Although this is another installment of my ‘tankie warstories’ it has nothing to do with tanks…
I was recently reminded how young soldiers can be complete arsehats. And in an exclusively male, testosterone fuelled environment; weakness will be preyed upon.
That in turn made me think back to a time very early in my military career.
Trooper ‘Biggles’ Biggins and I were as thick as thieves and when it came to 1 Troop we were always in the poo - only the depth varied. But we were having fun doing it
Fresh off IET (Initial Employment training) a Trooper Bartlett marched into the Troop. Nice guy, harmless and about as bright as a five watt lightbulb.
He also had trouble understanding words with more than three syllables.
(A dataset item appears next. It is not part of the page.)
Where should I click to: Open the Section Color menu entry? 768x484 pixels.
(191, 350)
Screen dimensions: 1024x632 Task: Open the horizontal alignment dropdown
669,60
In an effort to help Tpr Bartlett (Bart) better himself, Biggles and I took it upon ourselves to assist Bart improve his vocabulary. We would give him a ‘word of the day’ and if at the end of the day he couldn’t use the word in a properly constructed sentence, he had to retrieve our morning tea from the canteen the next day.
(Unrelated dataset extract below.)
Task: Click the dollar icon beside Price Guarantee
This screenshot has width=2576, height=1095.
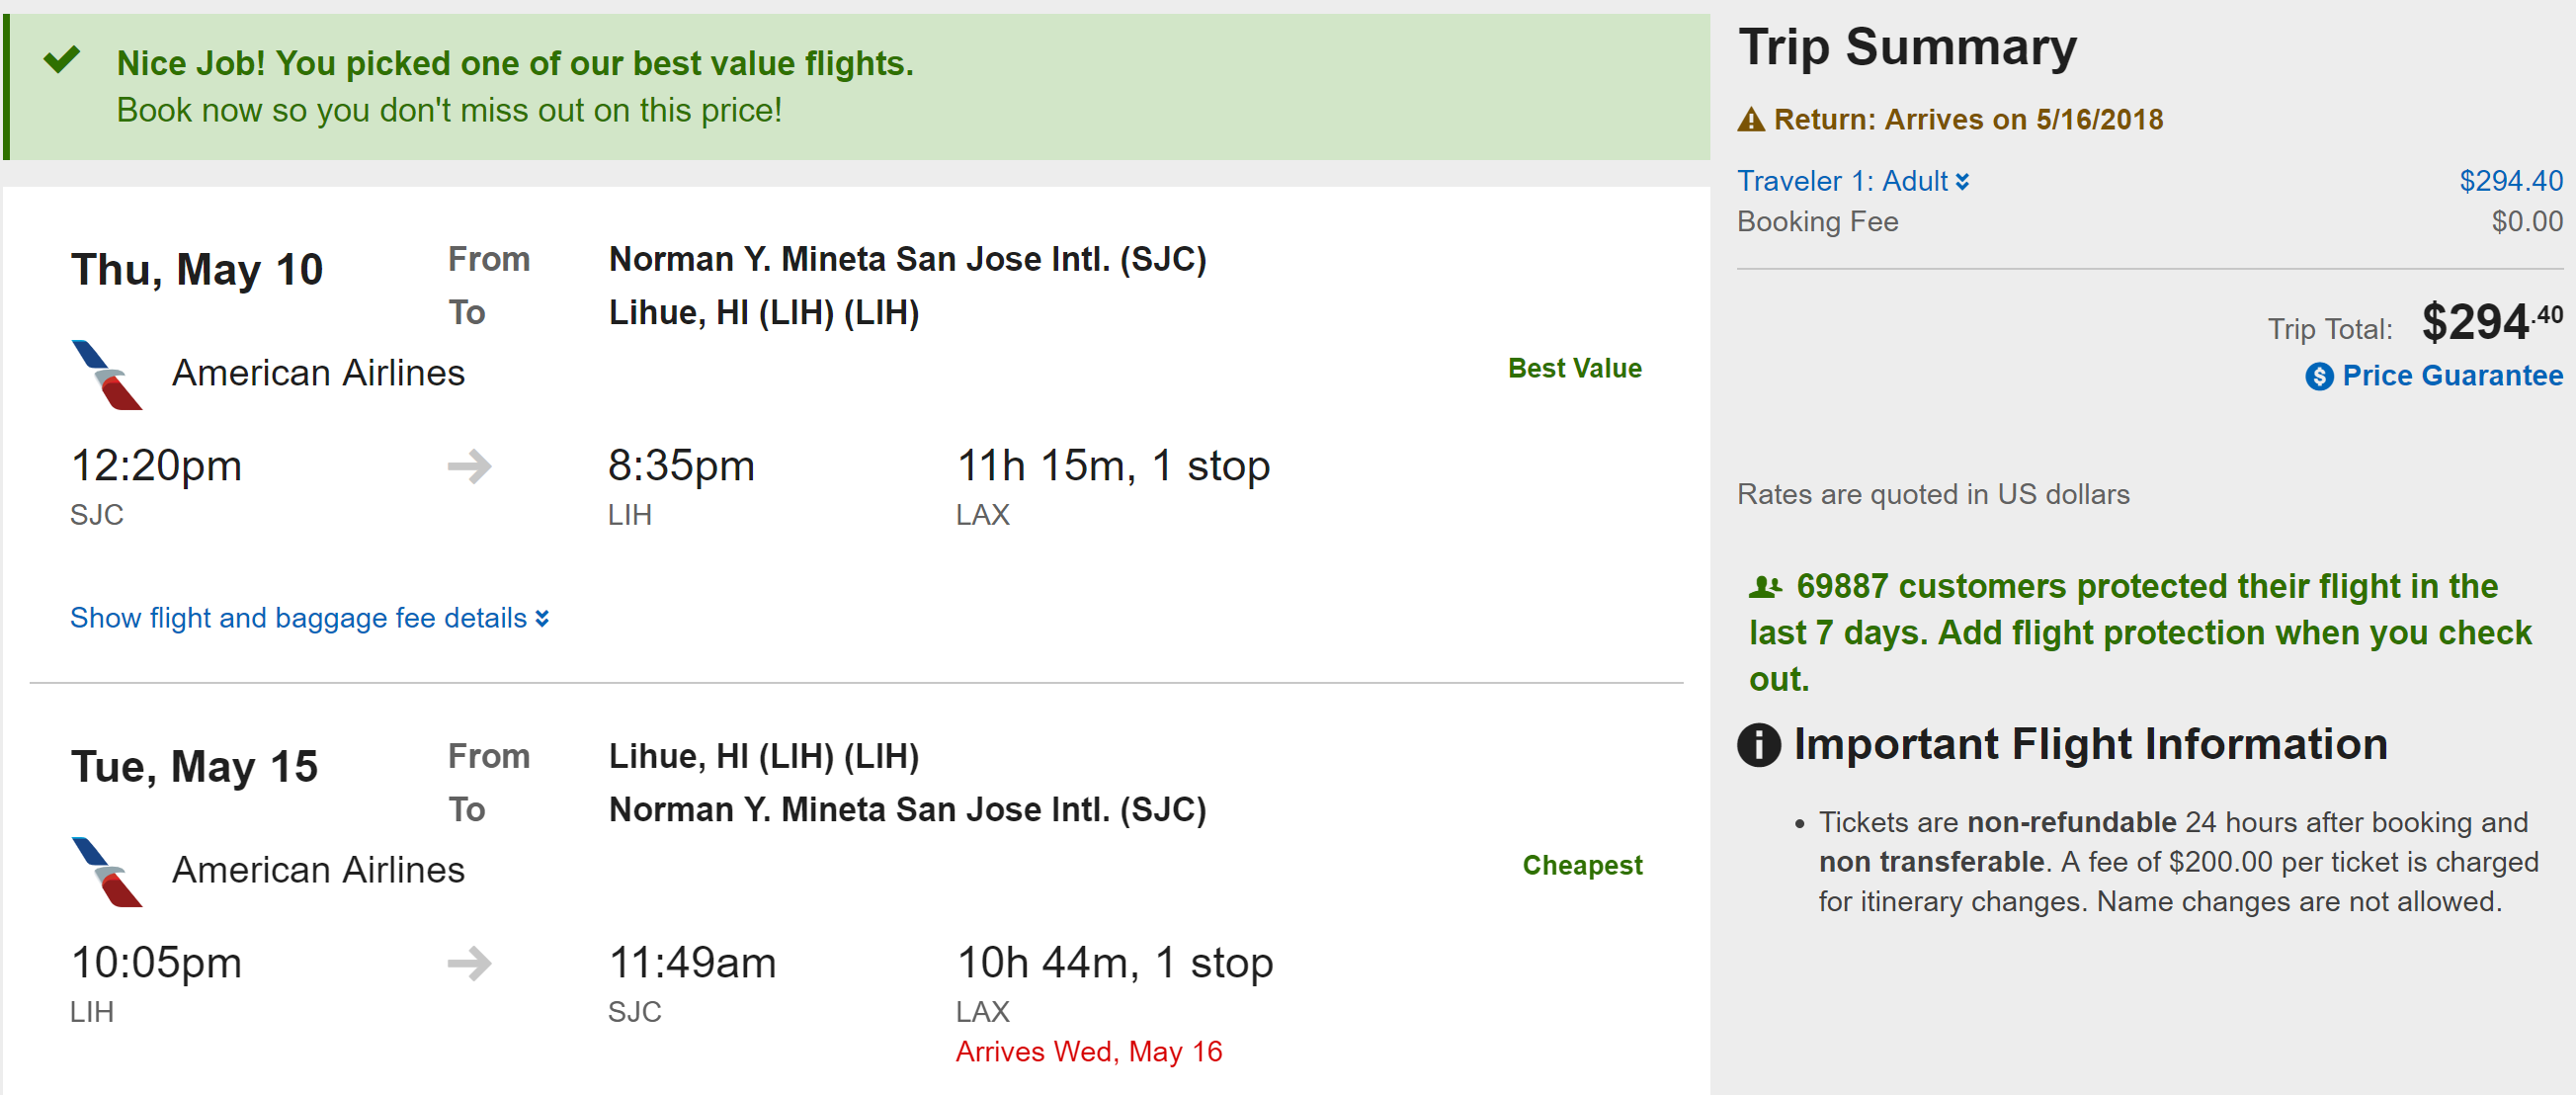Action: click(2319, 376)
Nevermind the fact that Bart couldn’t even grasp the concept of ‘Subject → Verb → Object’, Biggles and I were total pricks and kept giving him words such as “theodolite” and “antidisestablishmentarianism”… OK maybe not the 2nd one, that is a Blackadder reference; but you get the idea.
A few weeks later, the Troop CPL enquired as to why Bart was bringing Biggles and I our morning tea every day. Unfortunately this was during morning tea and before we could provide a BS answer, Bart piped up “They’re helping me” and proceded to tell how we were doing that.
Next thing you know Biggles and I are in front of the Troop SGT explaining ourselves and that henceforth we were forbidden to give Trooper Bartlett a ‘word of the day’ and to get out of his sight and stop wasting his time.
A few weeks later, the Troop CPL enquired as to why Bart was bringing Biggles and I our morning tea every Monday. Unfortunately, our explaination of a ‘word of the week’ ended up costing Biggles and I all of Bart’s mess and guard duties for the next two months. But like I said we were having fun doing it
On a side note, Bart turned out to be the nephew of Kevin Bartlett, one of Australia’s most successful and famous racing drivers. As a race fan, I wouldn’t have been such a ■■■■■■■ if I had known that.